Forty years after Congress rewrote the process used to put together the federal budget, Jim McTague of Barron’s argues in his latest “D.C. Current” column that it’s time to consider another rewrite.

Those Tea Party nut cases might not be completely crazy, after all. No matter how much it upsets us, their spirited dust-ups with Democrats and members of their own Republican Party over the debt ceiling have had some positive impact. Foremost, they illustrate dysfunction of the federal budgeting process. Congress rewrote its taxing and spending formula 40 years ago with the Congressional Budget and Impoundment Control Act of 1974 — and budgeting has raced downhill faster than Mlles. Gisin and Maze ever since. The Tea Party’s periodic fiscal-cliff shenanigans, as well as long-term deficit projections, drive home the point that the process is flawed.

The quadrennial anniversary of the law, which was passed to stop illegal cuts to the budget by President Richard Nixon, is a perfect time for Congress to re-examine it. Some budget experts say that Congress should scrap the law and start from scratch. The lawmakers have plenty of latitude: There’s no budgeting blueprint to follow in the U.S. Constitution, other than that Congress has the exclusive authority to tax and to spend. …

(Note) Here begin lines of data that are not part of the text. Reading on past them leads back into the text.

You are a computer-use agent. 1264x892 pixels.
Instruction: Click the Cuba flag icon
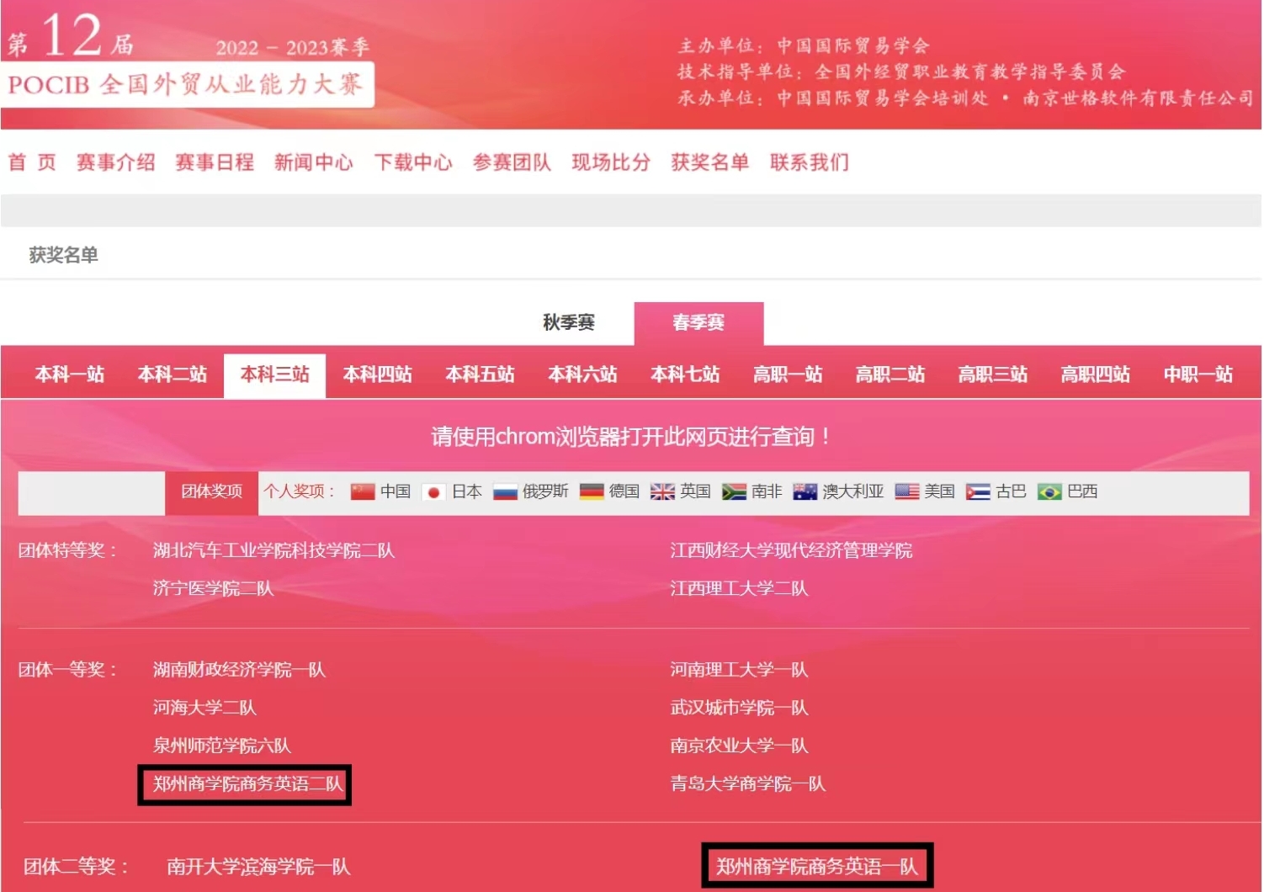click(x=978, y=492)
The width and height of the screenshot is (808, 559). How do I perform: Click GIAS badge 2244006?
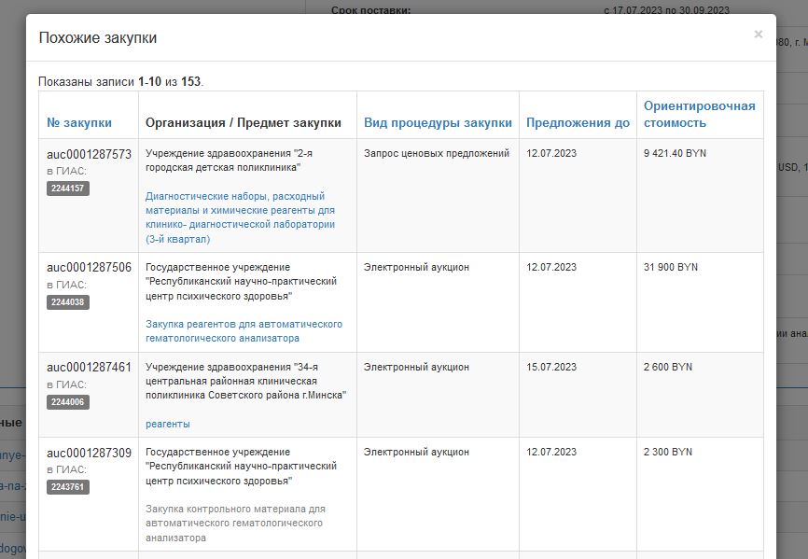click(x=67, y=402)
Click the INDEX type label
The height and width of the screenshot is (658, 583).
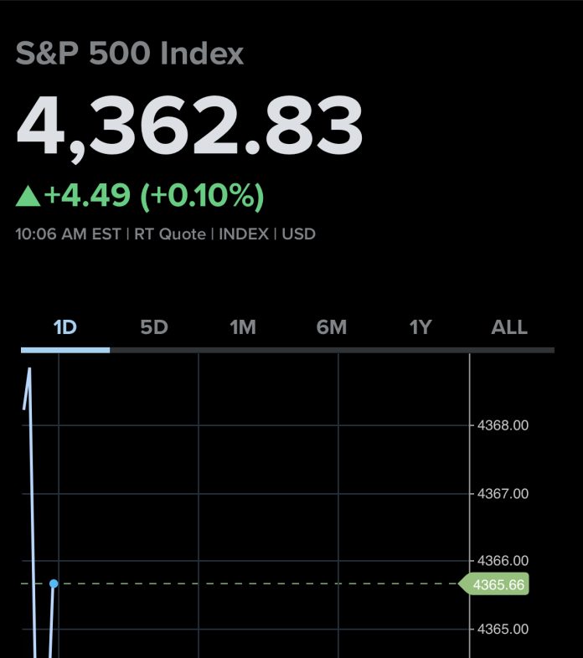tap(244, 234)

… Since the 1974 law’s enactment, there have been many occasions when Congress failed to pass a budget, relying instead on “continuing resolutions” to fund programs at prior-year levels. Additionally, so much federal spending has become mandatory, as in the case of Social Security and other entitlements, that members of Congress have lost the ability to vote on program budgets on an annual basis, says Lawrence Lindsey, director of the National Economic Council in 2001-02, when George W. Bush was president. Debt-ceiling votes often provide members of Congress with their only real opportunity to protest the runaway growth of mandatory spending, says Lindsey, who thinks the law needs to be re-examined.

THE 1974 LAW was “a well-intentioned reform that was a post-Watergate effort to safeguard the legislature’s power of the purse against the challenge of the imperial presidency,” says Iwan Morgan, professor of United States studies at the Institute of the Americas, University College London. Initially, he says, it added more confusion to the budgeting process.

Don Wolfensberger, a senior scholar at the Wilson Center, in 2006 recommended that, in light of soaring deficits, Congress adopt a disciplined budgeting process. Last week, he said, “I think revisiting the budget act is more important now than it was then, given our fiscal debacles over the last few years, leaping from one cliff to another.”